Эльф усмехался, глядя в лицо Врагу. Сейчас он чувствовал себя победителем. Эта улыбка так и не успела покинуть его лица, когда Лайхэн обрушил ему на голову тяжелый кулак.

Так. Убивать лекаря подло, конечно, а пленного бить, значит, можно? Вообще-то этот эльф – если он был – тот еще мерзавец, но уж слишком много в этих хрониках проскальзывает свидетельств о том, что пленных в Аст Ахэ отнюдь не холили и лелеяли.

– Падаль, – беззвучно проговорил светловолосый воин.

– Отпустите его, – сказал Вала, отвернувшись.

– Что?!

Спросили разом, ошеломленно глядя на Властелина.

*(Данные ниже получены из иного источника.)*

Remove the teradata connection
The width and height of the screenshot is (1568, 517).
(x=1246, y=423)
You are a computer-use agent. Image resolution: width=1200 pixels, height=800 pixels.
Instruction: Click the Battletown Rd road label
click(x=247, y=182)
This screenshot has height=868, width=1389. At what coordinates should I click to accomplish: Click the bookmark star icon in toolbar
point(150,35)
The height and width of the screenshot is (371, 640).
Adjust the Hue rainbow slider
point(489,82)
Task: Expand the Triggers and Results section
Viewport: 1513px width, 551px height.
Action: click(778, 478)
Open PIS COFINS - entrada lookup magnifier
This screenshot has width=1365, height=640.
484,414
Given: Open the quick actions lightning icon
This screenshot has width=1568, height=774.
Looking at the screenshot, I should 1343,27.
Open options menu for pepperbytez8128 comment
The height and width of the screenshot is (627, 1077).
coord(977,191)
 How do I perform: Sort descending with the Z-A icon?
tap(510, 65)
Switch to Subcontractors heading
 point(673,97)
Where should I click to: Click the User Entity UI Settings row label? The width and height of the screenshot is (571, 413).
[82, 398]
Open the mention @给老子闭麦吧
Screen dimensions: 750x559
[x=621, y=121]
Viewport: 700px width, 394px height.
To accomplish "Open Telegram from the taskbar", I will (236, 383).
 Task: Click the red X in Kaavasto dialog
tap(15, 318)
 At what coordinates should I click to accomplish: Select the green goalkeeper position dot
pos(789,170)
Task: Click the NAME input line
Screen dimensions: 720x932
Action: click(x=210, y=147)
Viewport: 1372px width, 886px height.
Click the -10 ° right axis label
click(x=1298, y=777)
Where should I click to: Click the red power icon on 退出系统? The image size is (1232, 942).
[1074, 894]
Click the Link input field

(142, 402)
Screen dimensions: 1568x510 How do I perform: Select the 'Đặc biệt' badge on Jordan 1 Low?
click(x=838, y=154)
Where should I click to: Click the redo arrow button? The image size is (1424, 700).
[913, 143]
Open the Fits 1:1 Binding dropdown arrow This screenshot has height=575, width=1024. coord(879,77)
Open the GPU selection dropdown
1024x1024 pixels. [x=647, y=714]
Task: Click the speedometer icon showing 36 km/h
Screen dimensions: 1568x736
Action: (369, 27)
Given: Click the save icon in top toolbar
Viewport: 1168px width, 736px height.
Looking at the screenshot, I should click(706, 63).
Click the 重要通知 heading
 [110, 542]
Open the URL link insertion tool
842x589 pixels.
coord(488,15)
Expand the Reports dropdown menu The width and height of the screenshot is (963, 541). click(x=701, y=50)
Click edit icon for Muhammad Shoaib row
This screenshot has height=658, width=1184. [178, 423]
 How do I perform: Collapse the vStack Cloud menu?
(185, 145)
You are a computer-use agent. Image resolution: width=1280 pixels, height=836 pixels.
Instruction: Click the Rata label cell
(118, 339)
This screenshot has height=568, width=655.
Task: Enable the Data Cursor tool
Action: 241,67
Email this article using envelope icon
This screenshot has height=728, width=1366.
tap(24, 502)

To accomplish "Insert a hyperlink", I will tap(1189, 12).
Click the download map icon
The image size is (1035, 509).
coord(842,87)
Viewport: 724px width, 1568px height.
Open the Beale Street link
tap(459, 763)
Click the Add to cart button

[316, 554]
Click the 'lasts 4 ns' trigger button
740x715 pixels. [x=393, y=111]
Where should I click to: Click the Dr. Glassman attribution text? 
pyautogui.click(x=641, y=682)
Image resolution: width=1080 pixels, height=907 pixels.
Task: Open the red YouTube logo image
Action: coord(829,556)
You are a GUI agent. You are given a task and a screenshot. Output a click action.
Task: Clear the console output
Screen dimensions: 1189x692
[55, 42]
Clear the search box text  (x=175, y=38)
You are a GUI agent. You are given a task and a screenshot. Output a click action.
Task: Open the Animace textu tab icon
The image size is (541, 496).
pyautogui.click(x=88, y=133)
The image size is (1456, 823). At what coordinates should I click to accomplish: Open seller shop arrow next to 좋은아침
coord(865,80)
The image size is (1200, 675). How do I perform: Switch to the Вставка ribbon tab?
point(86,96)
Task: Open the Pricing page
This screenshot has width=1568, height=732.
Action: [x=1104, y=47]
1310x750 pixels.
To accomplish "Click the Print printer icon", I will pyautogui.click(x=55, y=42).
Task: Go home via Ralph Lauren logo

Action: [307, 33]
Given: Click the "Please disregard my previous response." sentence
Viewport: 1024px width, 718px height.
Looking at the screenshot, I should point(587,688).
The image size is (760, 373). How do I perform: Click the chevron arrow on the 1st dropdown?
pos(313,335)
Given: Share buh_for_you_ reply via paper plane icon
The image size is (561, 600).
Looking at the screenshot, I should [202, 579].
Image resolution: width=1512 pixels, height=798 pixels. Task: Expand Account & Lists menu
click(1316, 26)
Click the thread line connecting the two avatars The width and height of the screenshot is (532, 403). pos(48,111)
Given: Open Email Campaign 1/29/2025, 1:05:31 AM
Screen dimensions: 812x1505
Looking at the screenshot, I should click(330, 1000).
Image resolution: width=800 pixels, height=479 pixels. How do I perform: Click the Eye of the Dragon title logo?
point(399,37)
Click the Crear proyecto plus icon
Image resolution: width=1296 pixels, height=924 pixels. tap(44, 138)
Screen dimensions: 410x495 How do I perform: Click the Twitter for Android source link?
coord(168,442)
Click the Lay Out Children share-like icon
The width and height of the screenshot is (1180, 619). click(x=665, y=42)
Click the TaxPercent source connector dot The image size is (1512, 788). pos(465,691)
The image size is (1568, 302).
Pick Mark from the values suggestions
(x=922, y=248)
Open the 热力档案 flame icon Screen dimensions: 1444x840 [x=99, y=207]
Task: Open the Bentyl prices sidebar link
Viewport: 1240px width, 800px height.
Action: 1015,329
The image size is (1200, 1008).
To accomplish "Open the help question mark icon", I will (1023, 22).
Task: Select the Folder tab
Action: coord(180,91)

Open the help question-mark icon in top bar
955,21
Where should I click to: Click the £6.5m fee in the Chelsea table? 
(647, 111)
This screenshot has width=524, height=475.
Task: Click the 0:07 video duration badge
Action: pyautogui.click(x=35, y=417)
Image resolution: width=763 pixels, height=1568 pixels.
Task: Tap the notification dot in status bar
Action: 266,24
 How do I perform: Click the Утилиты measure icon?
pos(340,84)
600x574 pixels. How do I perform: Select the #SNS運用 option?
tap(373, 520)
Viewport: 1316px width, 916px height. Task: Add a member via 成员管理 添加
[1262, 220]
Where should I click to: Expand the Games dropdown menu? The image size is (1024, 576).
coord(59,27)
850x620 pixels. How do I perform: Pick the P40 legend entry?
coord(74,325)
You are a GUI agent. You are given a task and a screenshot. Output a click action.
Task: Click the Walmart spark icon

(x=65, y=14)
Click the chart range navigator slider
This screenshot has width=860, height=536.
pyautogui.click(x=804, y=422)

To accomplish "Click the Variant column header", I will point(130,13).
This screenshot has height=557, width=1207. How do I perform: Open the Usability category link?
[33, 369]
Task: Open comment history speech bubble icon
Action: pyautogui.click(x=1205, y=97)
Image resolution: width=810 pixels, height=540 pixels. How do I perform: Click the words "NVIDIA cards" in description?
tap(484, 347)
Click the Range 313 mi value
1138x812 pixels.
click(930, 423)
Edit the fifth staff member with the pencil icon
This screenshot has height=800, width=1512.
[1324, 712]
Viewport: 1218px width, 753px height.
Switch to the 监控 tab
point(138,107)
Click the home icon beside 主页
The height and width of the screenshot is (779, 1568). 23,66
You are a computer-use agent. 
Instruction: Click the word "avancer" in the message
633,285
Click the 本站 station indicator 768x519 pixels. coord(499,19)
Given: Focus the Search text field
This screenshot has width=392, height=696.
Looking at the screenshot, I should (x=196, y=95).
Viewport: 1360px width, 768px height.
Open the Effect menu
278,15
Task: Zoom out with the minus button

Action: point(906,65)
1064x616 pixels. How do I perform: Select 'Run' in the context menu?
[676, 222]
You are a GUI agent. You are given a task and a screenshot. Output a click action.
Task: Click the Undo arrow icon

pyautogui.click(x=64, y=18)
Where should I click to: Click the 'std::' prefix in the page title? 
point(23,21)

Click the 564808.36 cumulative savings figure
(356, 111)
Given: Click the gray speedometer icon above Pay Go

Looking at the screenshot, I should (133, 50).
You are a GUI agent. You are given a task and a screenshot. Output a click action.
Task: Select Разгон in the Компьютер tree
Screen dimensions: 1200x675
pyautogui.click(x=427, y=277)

– Получится – мы за песню его казнили.

– Плевать! – не сдержавшись, прорычал Лайхэн. – Он трижды заслужил смерть!

– Подожди, Лайхэн, – вмешался Орро. – Возможно, ты прав, Учитель. Мы не подумали об этом.

– А свое он получит. Я знаю. И пусть станет ему карой то, что его не примет народ его, что отвернутся от него все, что остаться ему в одиночестве.

Они задумались.

– Да, это тяжкая кара. Тяжелее смерти, – подал голос Орро.

– Оружие оставьте при нем.

Вала резко обернулся и с холодной яростью прибавил:

– Никто не поверит ему, что он бежал отсюда с оружием. А солгать он не сможет. Они говорят, я жесток? Что ж, по крайней мере, этот – не обманулся.

– Но, если встречу его… – придушенно начал Лайхэн.

– …он в твоей воле, – закончил за него Вала. «Жестоко? несправедливо? – пусть; я понимаю его – но понять – не всегда есть простить. Пощадить убийцу – значит дать ему свидетельство его правоты. Милосерднее убить – но я не хочу быть милосердным! Но кровью убийцы мертвого не вернуть. Не вернуть…»

Милосерднее – в каком смысле? Не очень понимаю. А вообще все это, как я и думал, оказалось продолжением Жития Мелькора Святого. Никаких чувств нет у меня по этому поводу – ни возмущения, ни насмешки. Они верят – пусть. Куда хуже верить в Мелькора Злобного, Мелькора Жестокого и именно злобе и жестокости поклоняться и следовать. Пусть уж такой.

Только почему опять эльфы – подонки?

Не понимаю. Как можно о них думать так?

А Борондир скажет – а как ты о Мелькоре можешь думать так?